Ganz so einfach war das natürlich nicht. Gerade in den Länderauswahlen und deutschen U-Nationalmannschaften machte Aehling in jungen Jahren zuvor auf sich aufmerksam. 2016 holte sie mit der Westfalen-Auswahl den Länderpokal, mit der U17 2018 und mit der U19 ein Jahr darauf wurde sie Vizeeuropameisterin. „Ich habe mich jedes Mal tierisch auf die Länderspiele gefreut. Sich weltweit mit den besten Teams in der eigenen Altersklasse messen zu können, ist eine Erfahrung, die ich nie vergessen werde.“ Ganz nebenbei lernte sie dabei auch schon einige ihrer zukünftigen Mitspielerinnen kennen, wie Nicole Anyomi, Leonie Köster und Shekiera Martinez. Zu Sophia Kleinherne und Sjoeke Nüsken entstand eine enge Freundschaft – und später eine erste Verbindung zu Frankfurt.

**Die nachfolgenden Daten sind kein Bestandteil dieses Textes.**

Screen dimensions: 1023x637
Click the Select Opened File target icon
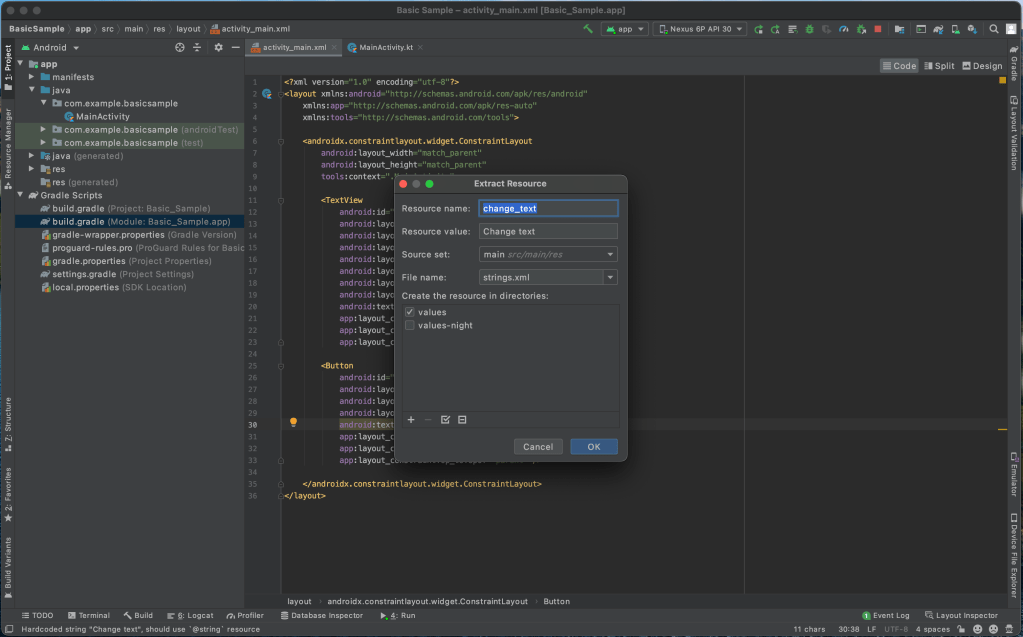point(180,47)
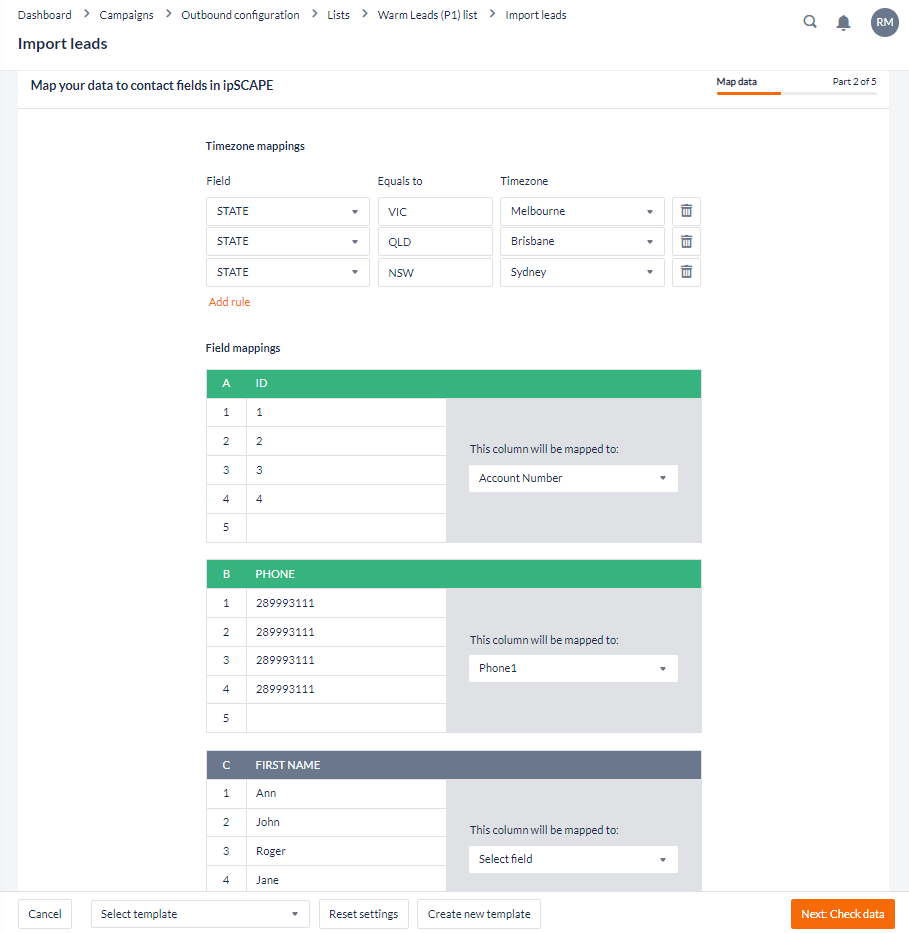Click the NSW equals-to input field
The width and height of the screenshot is (909, 933).
coord(435,272)
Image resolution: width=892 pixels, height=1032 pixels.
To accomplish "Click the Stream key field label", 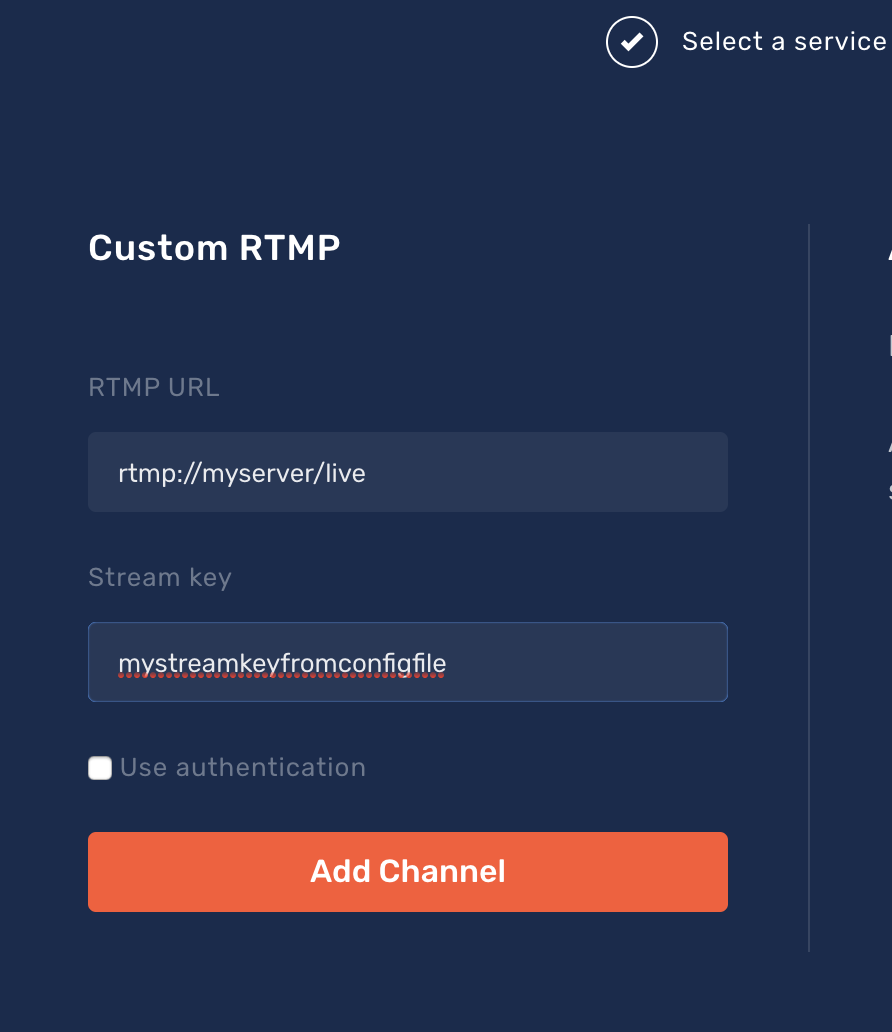I will 160,577.
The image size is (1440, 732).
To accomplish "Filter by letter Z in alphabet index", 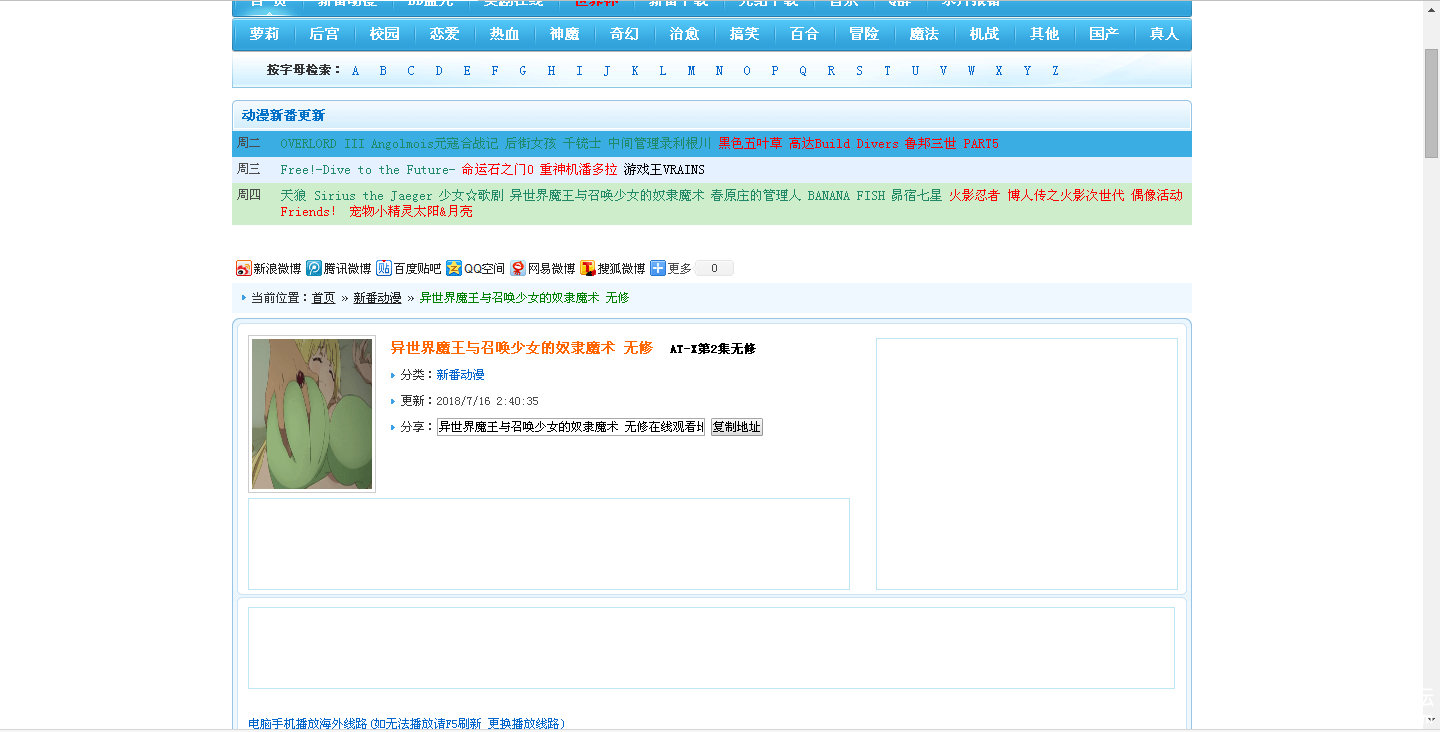I will coord(1055,71).
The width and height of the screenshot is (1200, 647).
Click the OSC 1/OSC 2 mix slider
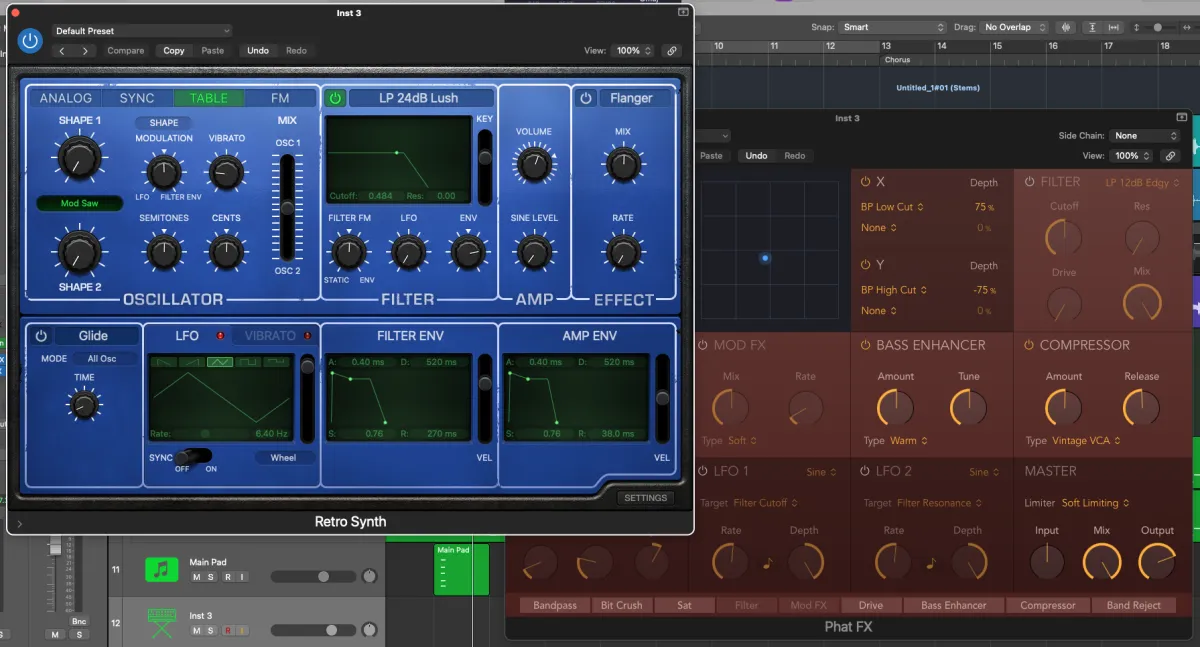point(288,207)
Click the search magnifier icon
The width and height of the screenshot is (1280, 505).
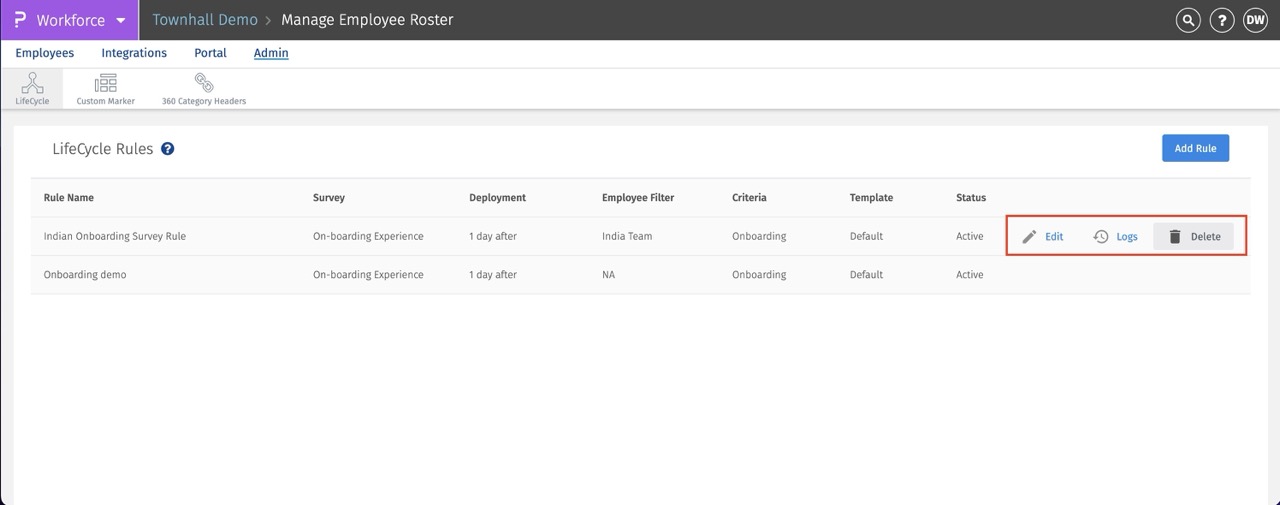1188,20
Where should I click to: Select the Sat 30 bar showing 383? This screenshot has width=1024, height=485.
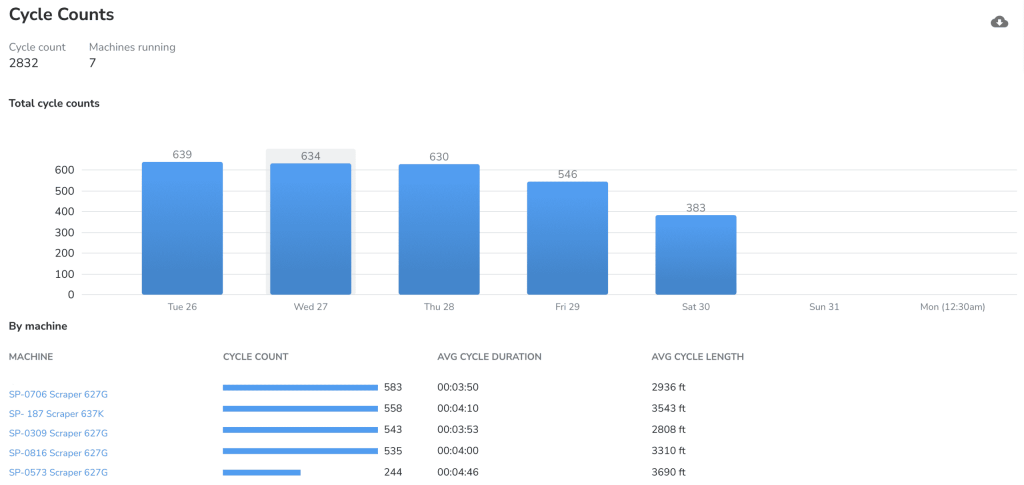click(x=696, y=255)
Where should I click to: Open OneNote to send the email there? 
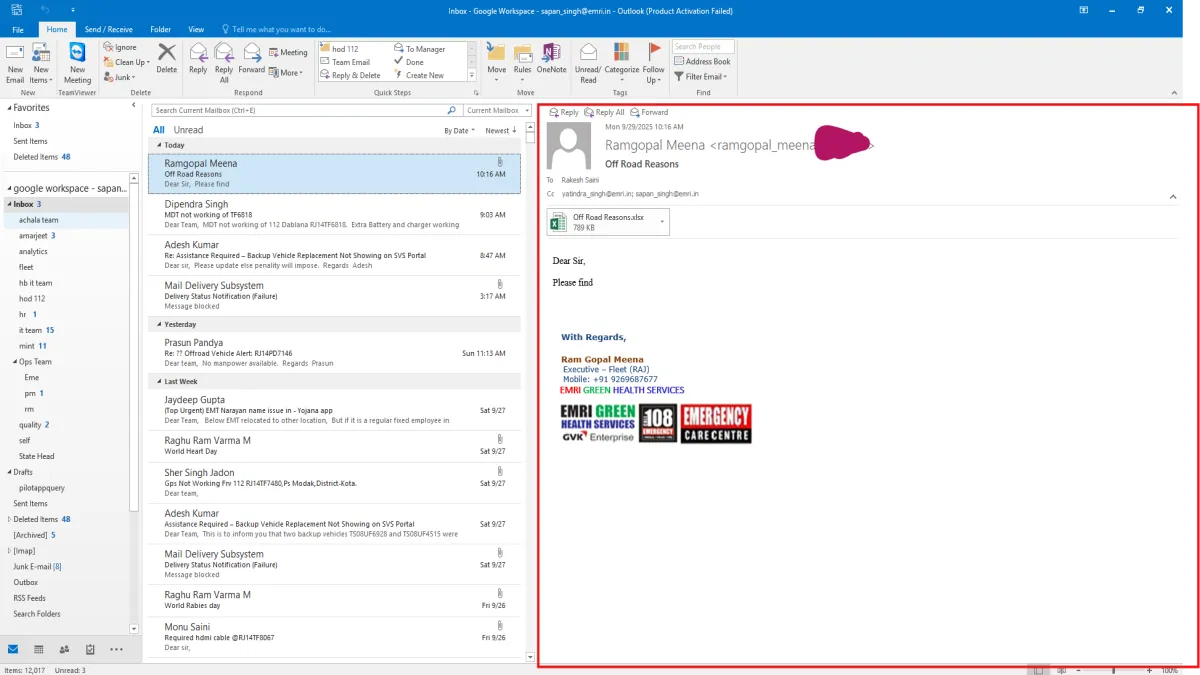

„Durch Sjoeke und Soffe war ich immer schon ein bisschen Frankfurt-Fan, regelmäßig bei ihren Spielen und habe dadurch schon eine kleine Liebe zum Verein aufgebaut“, erzählt Aehling mit ihrer offenen Art. Bevor sie aber selbst die rot-schwarz-weißen Farben tragen sollte, machte sie zunächst in Gütersloh ihre ersten Schritte in der Zweiten Frauen-Bundesliga, in der sie 49 Mal auflief, und wagte 2021 schließlich für ein Jahr den Sprung über den großen Teich. „Ich hatte Lust, eine andere Kultur und Sprache kennenzulernen, mal komplett aus allen Gewohnheiten rauszukommen und etwas auszuprobieren.“ Also ging die junge Abiturientin mit 19 Jahren für ein Jahr an die Indiana University in den USA und begann gleichzeitig, für die Indiana Hoosiers in der höchsten College Division zu spielen. „Es war das typische Collegeleben, wie man es aus Filmen kennt: gemeinsam zum Basketball, Baseball und Football gehen, im Collegetown zusammenleben und als Uni zusammenhalten. Die Zeit hat echt super viel Spaß gemacht“, erzählt sie mit einem Lachen in der Stimme. Sie habe aber auch fußballerisch dort weitere Fortschritte machen können. „Es wurde viel mit Videoanalyse gearbeitet, aber auch auf den taktischen und athletischen Bereich wurde großer Wert gelegt.“ Und so fühlte sich die Münsterländerin nach einem Jahr bereit, auch in ihrem Heimatland die nächsten Schritte zu gehen.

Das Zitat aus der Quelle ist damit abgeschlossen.